● Records shown
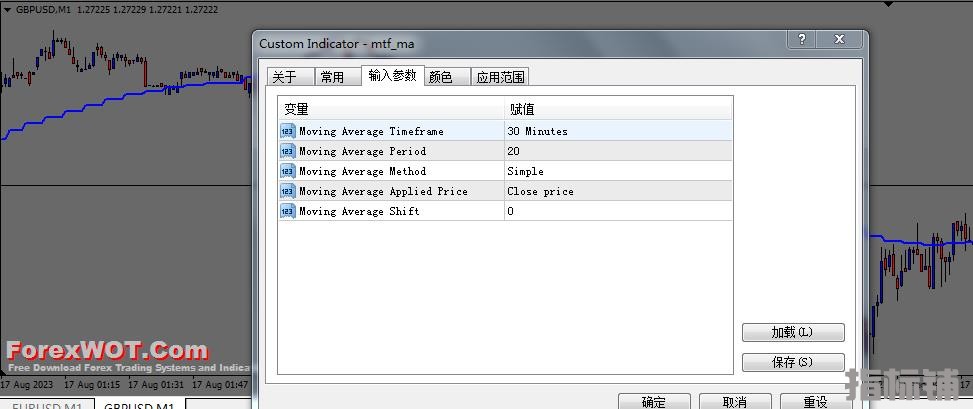This screenshot has width=973, height=409.
Task: Confirm with the 确定 button
Action: point(654,402)
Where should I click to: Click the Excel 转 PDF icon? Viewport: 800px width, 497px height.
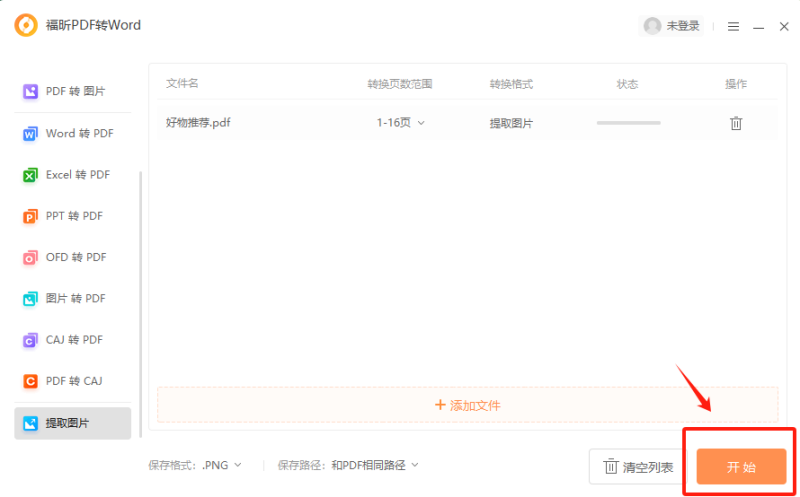[30, 175]
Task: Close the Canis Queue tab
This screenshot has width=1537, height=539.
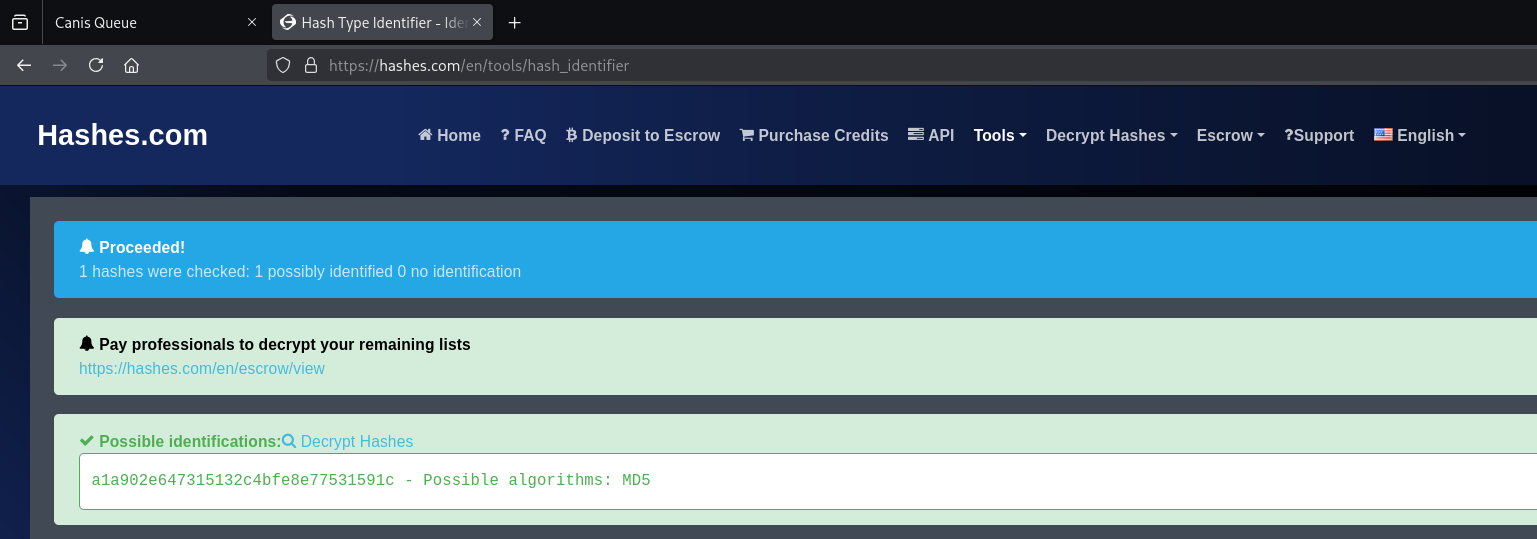Action: tap(252, 22)
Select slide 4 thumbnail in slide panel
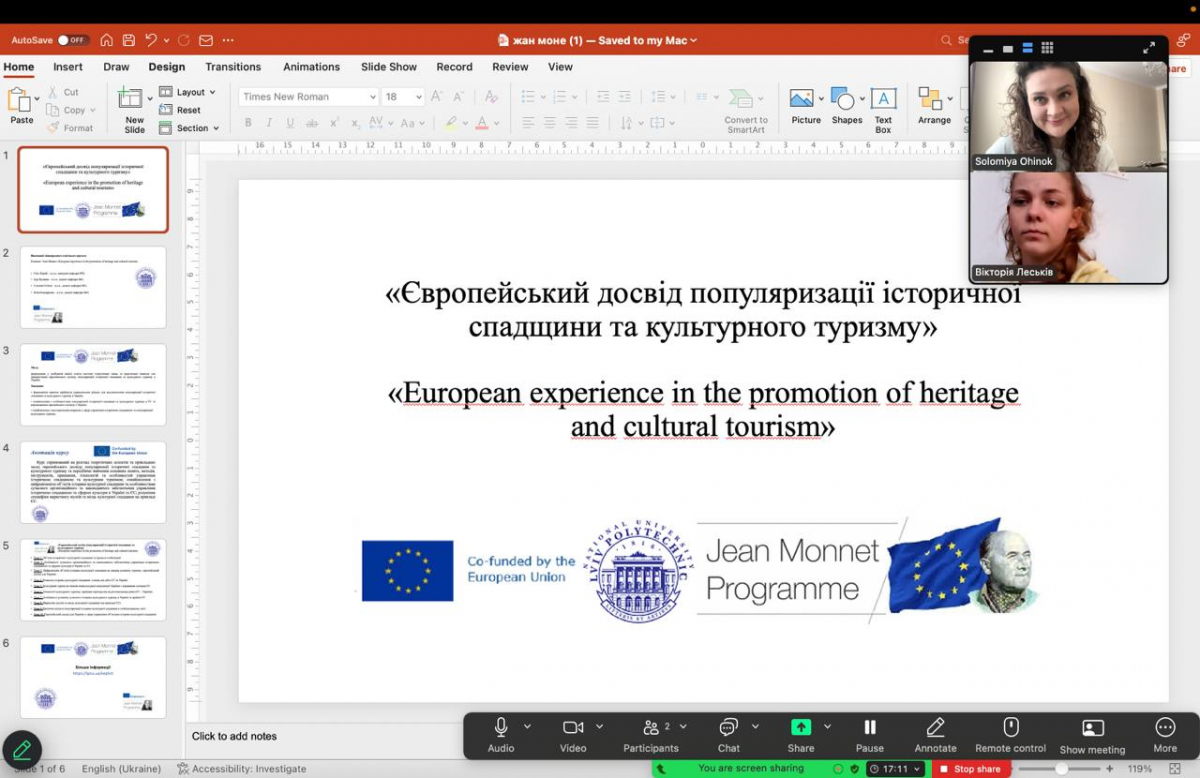Viewport: 1200px width, 778px height. tap(93, 483)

● Set task
Convert every line of the rows above into a JSON list of strings, one string per line, leaving out blank lines and the pictures.

● Exercise answer
[
  "This screenshot has width=973, height=409.",
  "Task: Confirm with the 确定 button",
  "Action: point(654,402)",
  "Where should I click to: Click the Excel 转 PDF icon? Viewport: 800px width, 497px height.",
  "[30, 175]",
  "Task: Close the Canis Queue tab",
  "This screenshot has width=1537, height=539.",
  "Action: tap(252, 22)",
  "Select slide 4 thumbnail in slide panel",
  "Viewport: 1200px width, 778px height. tap(93, 483)"
]